**Raw data**:
※ ※ ※

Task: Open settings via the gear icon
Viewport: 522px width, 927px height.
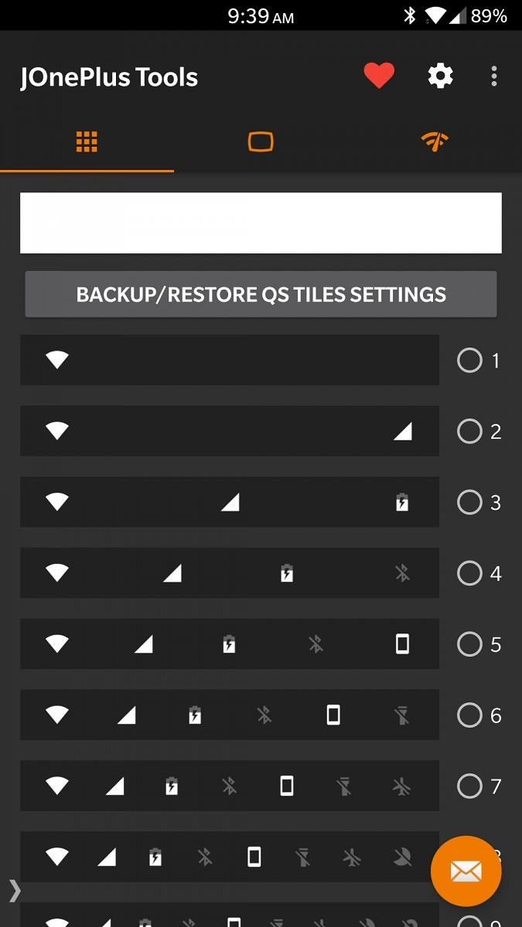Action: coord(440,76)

※ ※ ※

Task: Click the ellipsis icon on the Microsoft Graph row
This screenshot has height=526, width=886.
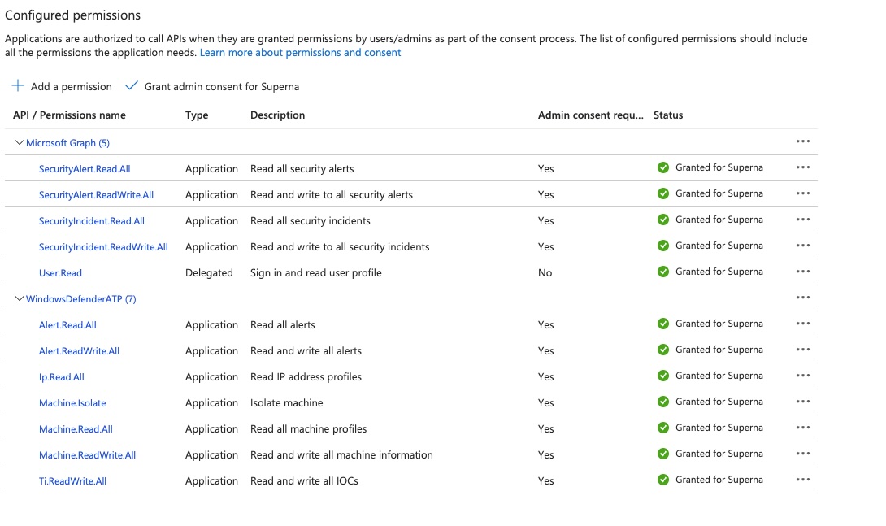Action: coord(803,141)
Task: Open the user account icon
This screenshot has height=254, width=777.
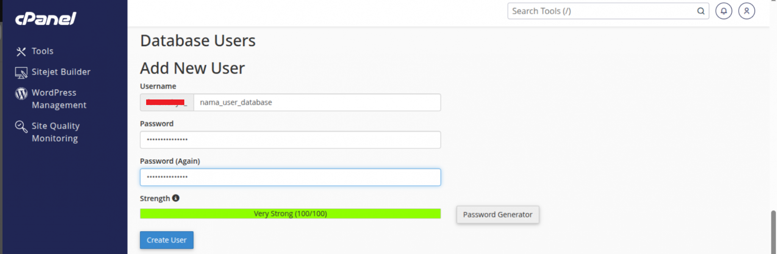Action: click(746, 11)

※ ※ ※

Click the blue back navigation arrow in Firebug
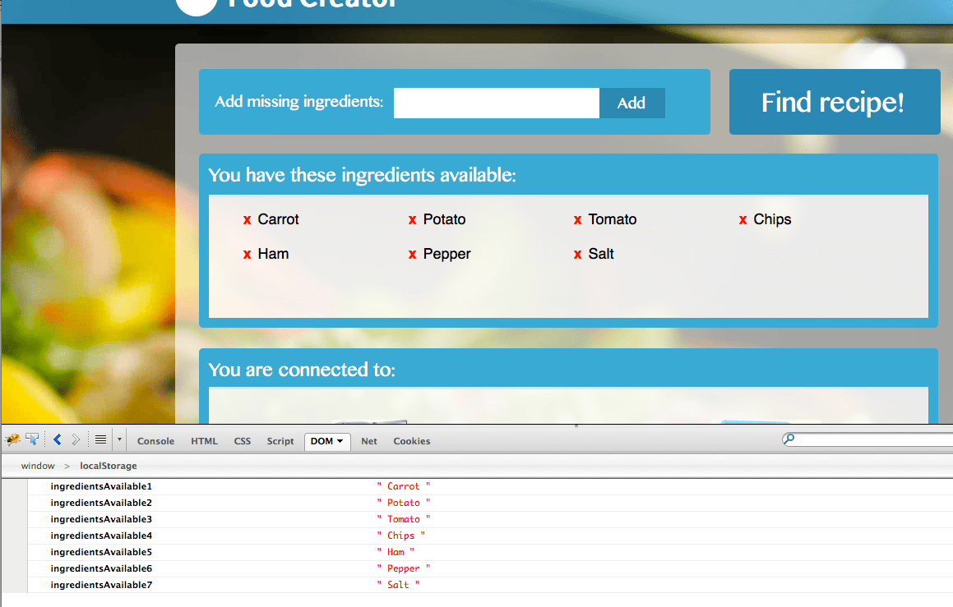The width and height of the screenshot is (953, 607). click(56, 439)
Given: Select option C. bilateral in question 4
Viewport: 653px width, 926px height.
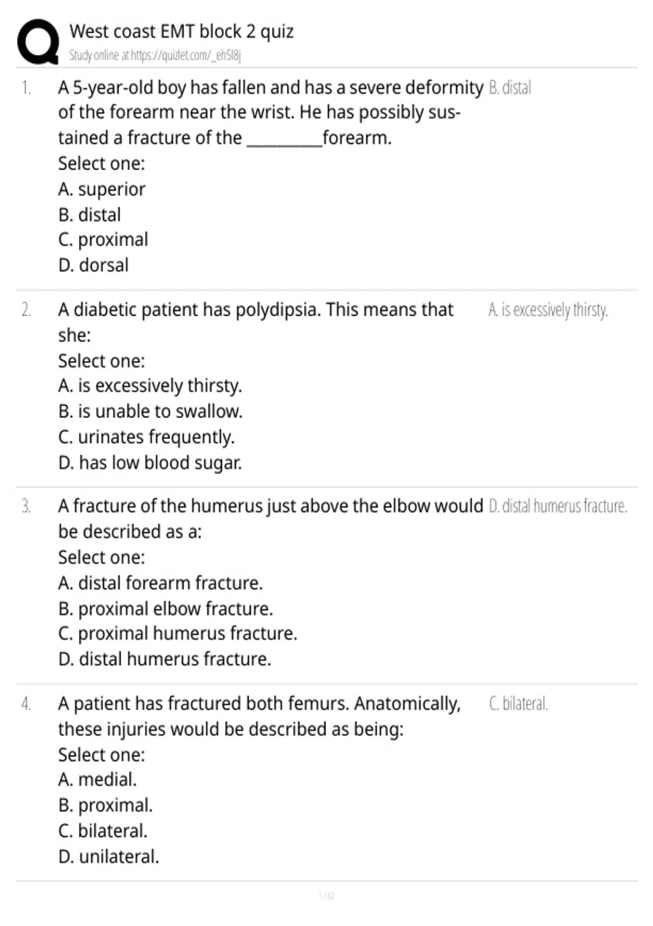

※ ※ ※

**Task statement**: Count how many lines above contain the word "Open". Reply with the number alone.

**Result of the exercise**: 2